Savings = [What you earn] — [What you spend]: How can tech adjust this financial formula?

The formula of personal finance is known to many people:

Savings = Income — Expenses

This equation is comprised of three core elements: Income, Expenses, and Savings. The formula is really simple in order to save you need to have an income which exceeds your expenses.

So logically, the more money you make, the more you’ll save. However, not everyone can make more. On the other hand, everyone (I repeat, EVERYONE) can save.

But sometimes you are willing to save and you earn more than your ordinary level of expenses, but you can’t. How is it possible? Let’s look at an example: You usually spend 500$ per month, you earn 700$. So as per formula You should save 700–500=200$. but you can’t save. Mathematically it means there is some extra element on the right of the formula which is not very evident at first glance.

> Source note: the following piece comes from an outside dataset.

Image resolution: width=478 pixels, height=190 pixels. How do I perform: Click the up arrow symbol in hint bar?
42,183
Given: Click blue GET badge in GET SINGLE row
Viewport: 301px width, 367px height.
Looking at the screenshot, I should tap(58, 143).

Hidden element in personal finance formula

Savings = Income — Expenses — X.

And the extra element X is the result of zero savings. Wiping away the 200$ and leaves you with no savings. It’s a result of your bad spending behavior. In fact 59% of Americans state their number one fear is running out of money and have no savings in their pocket for some emergency situation. But even in this case of fear they don’t control X well enough. An average American lacks self-control when it comes to showcasing saving habits and the way of controlling the finances. According to a study conducted by Moody’s Analytics, savings rate in the United states has dipped to negative 2%. This means that people are spending more than they earn.

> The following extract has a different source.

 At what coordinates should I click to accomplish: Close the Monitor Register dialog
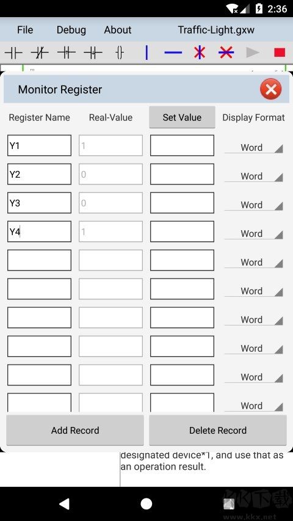(x=271, y=89)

There are lots of articles and blogs that try to help people to manage their personal finance and control the hidden element (bad spending behavior). They try to give advice on good spending habits to control the extra element. Many of them seem to be magicians that can help somebody to save. And seems some of them have some track of success stories. But have you thought how technology solutions can help to adjust the formula of personal finance and also help you to do savings.

Tech comes to adjust the formula

Actually Technology solutions can adjust the formula of savings. Mobile first solutions powered by AI can have an impact on the spending decision and direct it to grow the pool of savings. Of course, one of the most important aspects of saving is knowing where to stash it. Fintech startups are important players which affect the saving decisions and stash your savings in smart and simple way. These apps can’t have significant impact on your fixed monthly income (which is your salary), but can have an impact on spendings. To illustrate the effect of bad spending behavior just imagine that 52% of Americans are overspending. And these fintech apps learn your spending behavior and manage your expenses not to be uncontrollable.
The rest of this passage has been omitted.